(TEXT SHOWN)
I'm sorry you're ill SC. I wonder if it had anything to do with my experience? My experiences last night were really intense. Sorry if I caused you any harm. The emotions I was experiencing had nothing to do with any issues I have with Carla, my wife. They were all about me, but were non-specific. I know my posts look otherwise, but that's my conclusion anyway. I really shouldn't post when I'm all wrapped up in emotions anyway, it just makes things confusing. I will try and send you some good energy tonight when I dance. I'll dance in your honor, how's that?

My wife is fine. She's crazy about me really. She really admires me. We get along just fine but I don't feel extremely intimate with her. We're very independent really. I do my own laundry, cook my own food, etc. Carla doesn't have a problem with Et's, UFO's, etc., she just doesn't experience them very much. It's not her focus. I don't see any problem that counselling would solve, since I was trained in relationships many years ago and was a part-time rebirther for several years. She sees someone though, and that's a good thing.

(AVAILABLE DATA)
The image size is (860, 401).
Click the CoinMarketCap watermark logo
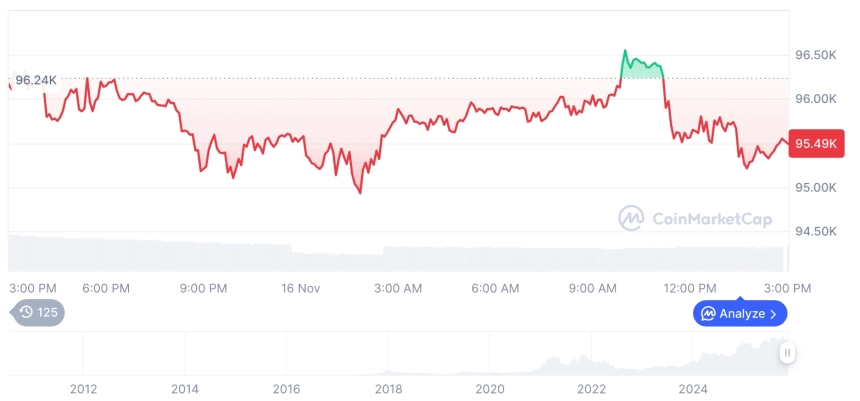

(TO BE DONE)
(1) Translate this sentence from the forum post into Spanish: "I will try and send you some good energy tonight when I dance."
(2) Rewrite the stretch of the forum post from "I'm sorry you're" through "honor, how's that?", replacing "dance" with "sing".
(3) Answer these questions about the forum post:
(a) What is the name of the writer's wife?
(b) What did the writer work as part-time for several years?
(c) Which two chores does the writer say they do on their own?

(SET OF ANSWERS)
(1) Intentaré enviarte buena energía esta noche cuando baile.

(2)
I'm sorry you're ill SC. I wonder if it had anything to do with my experience? My experiences last night were really intense. Sorry if I caused you any harm. The emotions I was experiencing had nothing to do with any issues I have with Carla, my wife. They were all about me, but were non-specific. I know my posts look otherwise, but that's my conclusion anyway. I really shouldn't post when I'm all wrapped up in emotions anyway, it just makes things confusing. I will try and send you some good energy tonight when I sing. I'll sing in your honor, how's that?

(3)
(a) Carla.
(b) A rebirther.
(c) Doing their own laundry and cooking their own food.